“The Gifts of Time” is the title of a show featuring photographs of “people, rain, livestock and nature” by Sarah Harless in the North Gallery at the Oklahoma state Capitol.
Horses and cattle supply the subjects of many of the best photos by the high school art teacher, married to a cowboy and horse trainer in Sayre, who grew up in Oklahoma City and earned her master's degree at Southwestern Oklahoma State University in Weatherford.
Two saddle horses enjoy their “Break Time” at a water trough in a color picture, and a dark horse looks over the shoulder of a palomino in a brown-and-white toned photo she calls “Companions.”
Suggesting an earlier era of freedom from today's hustle and bustle is her sepia-hued photo of a line of horses “On the Run,” and a color picture of a solitary buffalo in front of fogged-over blue peaks, called “Visions of the Past.”

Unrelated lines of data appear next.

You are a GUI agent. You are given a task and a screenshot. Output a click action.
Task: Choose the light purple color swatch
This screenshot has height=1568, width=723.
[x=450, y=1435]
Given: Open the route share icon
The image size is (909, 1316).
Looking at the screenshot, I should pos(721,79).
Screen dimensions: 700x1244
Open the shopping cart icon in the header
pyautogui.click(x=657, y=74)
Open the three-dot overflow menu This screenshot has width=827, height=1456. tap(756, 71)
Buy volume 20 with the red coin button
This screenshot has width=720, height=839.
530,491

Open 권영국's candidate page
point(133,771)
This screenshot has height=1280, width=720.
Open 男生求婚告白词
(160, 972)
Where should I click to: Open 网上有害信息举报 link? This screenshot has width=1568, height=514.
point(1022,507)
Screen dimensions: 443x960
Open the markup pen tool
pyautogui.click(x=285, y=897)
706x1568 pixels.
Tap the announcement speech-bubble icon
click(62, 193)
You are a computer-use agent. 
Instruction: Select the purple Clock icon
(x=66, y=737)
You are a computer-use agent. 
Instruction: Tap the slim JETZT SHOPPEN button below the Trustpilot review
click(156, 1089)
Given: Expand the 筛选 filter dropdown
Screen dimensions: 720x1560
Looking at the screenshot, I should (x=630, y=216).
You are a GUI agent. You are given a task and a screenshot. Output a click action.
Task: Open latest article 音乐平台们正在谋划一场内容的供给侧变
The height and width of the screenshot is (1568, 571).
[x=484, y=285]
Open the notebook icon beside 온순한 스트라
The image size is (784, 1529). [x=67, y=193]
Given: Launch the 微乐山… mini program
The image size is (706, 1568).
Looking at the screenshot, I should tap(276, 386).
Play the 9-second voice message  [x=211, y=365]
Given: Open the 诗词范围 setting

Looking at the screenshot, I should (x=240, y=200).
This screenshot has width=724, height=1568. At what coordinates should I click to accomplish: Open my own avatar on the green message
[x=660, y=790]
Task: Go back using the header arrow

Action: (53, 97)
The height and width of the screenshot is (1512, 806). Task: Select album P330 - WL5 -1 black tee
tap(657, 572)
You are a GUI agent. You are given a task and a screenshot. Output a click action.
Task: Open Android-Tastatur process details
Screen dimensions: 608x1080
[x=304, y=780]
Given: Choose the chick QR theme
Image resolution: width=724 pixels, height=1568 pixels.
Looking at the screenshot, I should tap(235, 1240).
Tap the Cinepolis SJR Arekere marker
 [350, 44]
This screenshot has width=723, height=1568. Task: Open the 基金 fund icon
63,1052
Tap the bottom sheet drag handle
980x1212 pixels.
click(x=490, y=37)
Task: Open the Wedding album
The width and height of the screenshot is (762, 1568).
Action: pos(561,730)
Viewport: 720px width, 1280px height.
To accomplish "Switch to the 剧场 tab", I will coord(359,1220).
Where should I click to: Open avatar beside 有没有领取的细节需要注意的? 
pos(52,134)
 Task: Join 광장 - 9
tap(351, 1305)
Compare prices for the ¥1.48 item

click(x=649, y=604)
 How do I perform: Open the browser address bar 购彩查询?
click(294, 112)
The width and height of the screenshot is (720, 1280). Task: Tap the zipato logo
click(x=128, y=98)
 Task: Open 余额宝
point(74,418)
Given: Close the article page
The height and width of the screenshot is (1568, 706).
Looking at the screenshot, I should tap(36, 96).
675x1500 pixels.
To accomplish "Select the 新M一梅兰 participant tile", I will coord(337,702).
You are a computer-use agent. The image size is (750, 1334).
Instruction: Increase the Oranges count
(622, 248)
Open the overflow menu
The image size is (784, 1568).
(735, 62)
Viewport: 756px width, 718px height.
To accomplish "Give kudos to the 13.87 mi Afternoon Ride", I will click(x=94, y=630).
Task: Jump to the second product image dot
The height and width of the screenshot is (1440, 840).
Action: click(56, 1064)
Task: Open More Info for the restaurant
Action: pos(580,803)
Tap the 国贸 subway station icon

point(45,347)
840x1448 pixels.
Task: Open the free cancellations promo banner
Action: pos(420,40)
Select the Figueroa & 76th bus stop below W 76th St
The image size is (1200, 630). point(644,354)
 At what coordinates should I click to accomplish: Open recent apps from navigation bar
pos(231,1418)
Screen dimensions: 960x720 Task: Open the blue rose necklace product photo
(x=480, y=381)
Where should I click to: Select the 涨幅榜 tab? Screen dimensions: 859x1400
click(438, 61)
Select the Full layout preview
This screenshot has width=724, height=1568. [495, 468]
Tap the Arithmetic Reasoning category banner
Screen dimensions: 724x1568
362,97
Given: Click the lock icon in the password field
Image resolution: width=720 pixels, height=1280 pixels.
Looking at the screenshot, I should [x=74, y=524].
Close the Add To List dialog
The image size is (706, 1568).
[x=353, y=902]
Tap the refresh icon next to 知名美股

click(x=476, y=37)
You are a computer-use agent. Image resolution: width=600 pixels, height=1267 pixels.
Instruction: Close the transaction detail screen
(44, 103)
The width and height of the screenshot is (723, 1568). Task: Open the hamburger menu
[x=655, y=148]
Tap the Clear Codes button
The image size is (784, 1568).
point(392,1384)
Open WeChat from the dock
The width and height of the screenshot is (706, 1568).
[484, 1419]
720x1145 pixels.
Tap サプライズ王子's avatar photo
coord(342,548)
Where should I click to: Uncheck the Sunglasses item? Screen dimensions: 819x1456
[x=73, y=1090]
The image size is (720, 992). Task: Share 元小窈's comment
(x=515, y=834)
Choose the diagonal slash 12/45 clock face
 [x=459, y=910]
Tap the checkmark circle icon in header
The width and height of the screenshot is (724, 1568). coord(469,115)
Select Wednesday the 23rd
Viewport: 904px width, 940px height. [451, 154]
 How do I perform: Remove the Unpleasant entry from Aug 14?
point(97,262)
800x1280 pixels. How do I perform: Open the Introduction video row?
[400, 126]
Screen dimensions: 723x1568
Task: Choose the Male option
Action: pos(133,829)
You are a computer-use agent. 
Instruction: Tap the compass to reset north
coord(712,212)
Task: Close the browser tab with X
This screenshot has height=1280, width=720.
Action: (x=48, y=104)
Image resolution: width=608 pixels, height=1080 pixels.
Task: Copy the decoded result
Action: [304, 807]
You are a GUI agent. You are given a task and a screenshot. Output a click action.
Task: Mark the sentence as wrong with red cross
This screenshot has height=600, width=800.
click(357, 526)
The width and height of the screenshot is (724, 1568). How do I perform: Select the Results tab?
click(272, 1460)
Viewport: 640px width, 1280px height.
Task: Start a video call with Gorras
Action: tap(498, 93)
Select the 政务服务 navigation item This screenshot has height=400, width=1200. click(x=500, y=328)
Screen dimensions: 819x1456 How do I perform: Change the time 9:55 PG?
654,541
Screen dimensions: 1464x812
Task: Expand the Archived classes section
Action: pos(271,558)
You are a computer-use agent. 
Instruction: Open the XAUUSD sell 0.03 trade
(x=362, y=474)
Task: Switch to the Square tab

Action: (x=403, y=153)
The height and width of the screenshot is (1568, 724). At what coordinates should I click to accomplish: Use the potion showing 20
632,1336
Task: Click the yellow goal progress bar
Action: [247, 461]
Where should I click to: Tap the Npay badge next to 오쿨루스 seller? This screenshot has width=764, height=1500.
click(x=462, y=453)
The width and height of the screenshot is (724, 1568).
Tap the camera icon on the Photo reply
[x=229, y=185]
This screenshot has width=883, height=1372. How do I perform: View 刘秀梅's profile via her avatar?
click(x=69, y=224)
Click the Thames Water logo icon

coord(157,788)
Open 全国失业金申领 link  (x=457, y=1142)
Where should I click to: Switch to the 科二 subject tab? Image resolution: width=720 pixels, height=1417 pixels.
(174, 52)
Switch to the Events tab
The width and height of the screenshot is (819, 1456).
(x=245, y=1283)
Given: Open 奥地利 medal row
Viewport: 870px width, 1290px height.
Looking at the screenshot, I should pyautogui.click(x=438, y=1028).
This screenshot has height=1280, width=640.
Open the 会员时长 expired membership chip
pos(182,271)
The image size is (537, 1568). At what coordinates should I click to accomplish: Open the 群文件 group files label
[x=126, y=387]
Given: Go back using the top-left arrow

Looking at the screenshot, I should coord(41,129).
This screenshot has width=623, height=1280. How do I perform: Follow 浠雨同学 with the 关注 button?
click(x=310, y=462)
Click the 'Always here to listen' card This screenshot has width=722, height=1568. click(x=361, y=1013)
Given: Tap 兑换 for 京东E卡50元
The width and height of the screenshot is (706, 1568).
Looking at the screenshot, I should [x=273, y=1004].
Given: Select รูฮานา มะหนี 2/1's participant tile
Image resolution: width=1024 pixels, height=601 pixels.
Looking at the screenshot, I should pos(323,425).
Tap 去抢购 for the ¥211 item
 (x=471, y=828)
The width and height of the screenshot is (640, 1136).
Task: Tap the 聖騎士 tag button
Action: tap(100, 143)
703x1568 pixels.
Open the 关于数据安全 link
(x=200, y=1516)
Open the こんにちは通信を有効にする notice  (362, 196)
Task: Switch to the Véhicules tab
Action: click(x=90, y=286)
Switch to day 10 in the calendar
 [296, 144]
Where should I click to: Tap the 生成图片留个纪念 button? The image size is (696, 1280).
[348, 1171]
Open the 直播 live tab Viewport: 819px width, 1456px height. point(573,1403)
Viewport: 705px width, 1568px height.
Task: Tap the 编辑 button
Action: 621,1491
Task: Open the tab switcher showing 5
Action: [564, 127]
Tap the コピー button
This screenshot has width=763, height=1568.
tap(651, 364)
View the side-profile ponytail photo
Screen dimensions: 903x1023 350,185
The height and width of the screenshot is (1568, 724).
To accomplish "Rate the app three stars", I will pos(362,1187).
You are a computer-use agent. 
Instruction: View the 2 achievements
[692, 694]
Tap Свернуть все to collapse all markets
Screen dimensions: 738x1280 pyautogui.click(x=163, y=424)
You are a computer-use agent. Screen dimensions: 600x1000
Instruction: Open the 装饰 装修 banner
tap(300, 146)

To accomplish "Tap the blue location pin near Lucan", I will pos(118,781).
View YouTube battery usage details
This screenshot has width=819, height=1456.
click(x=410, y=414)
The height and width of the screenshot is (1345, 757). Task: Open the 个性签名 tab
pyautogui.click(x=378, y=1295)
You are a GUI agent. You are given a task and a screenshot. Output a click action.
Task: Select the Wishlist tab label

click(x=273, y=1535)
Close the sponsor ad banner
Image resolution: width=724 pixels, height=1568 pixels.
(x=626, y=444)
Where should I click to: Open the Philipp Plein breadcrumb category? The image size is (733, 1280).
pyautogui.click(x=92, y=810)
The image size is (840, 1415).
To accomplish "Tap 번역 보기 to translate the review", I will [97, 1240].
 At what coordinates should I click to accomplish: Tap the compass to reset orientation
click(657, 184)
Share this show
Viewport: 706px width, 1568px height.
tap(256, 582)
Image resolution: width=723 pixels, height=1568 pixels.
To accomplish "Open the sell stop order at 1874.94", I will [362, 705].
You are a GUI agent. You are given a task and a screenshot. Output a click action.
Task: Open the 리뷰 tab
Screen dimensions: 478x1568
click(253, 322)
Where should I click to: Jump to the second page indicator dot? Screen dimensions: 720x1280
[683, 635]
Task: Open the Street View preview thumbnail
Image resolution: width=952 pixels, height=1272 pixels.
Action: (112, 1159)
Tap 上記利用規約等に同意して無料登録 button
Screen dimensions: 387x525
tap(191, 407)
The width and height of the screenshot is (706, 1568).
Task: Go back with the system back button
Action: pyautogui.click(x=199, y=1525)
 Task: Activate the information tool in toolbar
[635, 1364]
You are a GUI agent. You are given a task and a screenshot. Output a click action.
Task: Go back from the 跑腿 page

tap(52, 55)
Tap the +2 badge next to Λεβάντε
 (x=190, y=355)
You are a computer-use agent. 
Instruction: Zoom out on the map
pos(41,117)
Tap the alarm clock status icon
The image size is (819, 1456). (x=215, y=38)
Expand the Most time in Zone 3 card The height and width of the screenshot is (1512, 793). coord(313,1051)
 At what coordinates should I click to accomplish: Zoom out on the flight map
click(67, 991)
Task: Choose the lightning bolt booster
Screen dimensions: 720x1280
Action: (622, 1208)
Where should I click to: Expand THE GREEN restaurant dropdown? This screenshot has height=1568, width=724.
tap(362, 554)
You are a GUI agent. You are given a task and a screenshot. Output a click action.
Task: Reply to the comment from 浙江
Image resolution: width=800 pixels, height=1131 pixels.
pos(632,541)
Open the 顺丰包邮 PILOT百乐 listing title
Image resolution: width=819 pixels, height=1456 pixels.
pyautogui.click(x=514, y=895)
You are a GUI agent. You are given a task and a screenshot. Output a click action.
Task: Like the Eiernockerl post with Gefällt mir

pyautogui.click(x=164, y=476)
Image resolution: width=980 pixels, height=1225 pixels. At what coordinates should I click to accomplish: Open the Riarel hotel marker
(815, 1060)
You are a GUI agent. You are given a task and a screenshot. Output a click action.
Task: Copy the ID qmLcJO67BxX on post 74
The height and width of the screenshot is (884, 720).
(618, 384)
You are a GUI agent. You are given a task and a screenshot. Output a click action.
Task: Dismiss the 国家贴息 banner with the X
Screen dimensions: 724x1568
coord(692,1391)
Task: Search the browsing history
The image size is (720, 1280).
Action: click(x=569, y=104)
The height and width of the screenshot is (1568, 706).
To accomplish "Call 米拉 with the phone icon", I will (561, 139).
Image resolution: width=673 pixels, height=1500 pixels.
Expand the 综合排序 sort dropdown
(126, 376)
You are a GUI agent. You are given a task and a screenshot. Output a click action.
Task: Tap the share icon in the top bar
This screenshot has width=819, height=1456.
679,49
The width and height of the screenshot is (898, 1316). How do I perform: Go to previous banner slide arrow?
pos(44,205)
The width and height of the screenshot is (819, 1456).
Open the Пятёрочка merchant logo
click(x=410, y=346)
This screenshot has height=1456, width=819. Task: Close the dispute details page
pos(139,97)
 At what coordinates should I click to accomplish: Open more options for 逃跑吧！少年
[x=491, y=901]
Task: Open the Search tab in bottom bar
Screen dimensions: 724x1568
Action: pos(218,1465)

“No Fences in Your Way” is the evocative title of a second color photo of a herd of buffalo, grazing on pale yellow prairie grass, seemingly protected from the encroachment of contemporary life by ground-hugging fog or clouds, and a ring of blue mountains.
Dealing with the more mundane side of life on horseback are still life-like color pictures of halters and a pair of chaps hanging from horseshoes on a “Turquoise Trailer,” and of a cowboy getting ready to climb onto the empty saddle of a horse because it's “Time to Go.”
A spotted steer stares back at us warily, as if we were about to try to ride it, in a black-and-white photo of “The Contender,” while the daunting, curving horns of one of a group of “Longhorns” make the point for Harless in a color picture.
Excellent landscape color photos direct our attention to a “Lucky Strike” of lightning on dark hills, and to a pair of windmills under a potential storm cloud in a picture she calls “Need for Rain.”
Quieter and less dramatic, but no less appealing, are her color pictures of water trapped by giant, lichen-covered boulders in the “Wichita Mountains,” and of a field of yellow-orange plants or bushes, seen in close-up.
In two more close-up color photos, a “Cattle Guard Sign” is marred by rust and bullet holes, and a spiky cactus plant becomes a kind of “Christmas Tree.”
Sponsored by the Oklahoma Arts Council, the show is well worth visiting during its run through Feb. 3.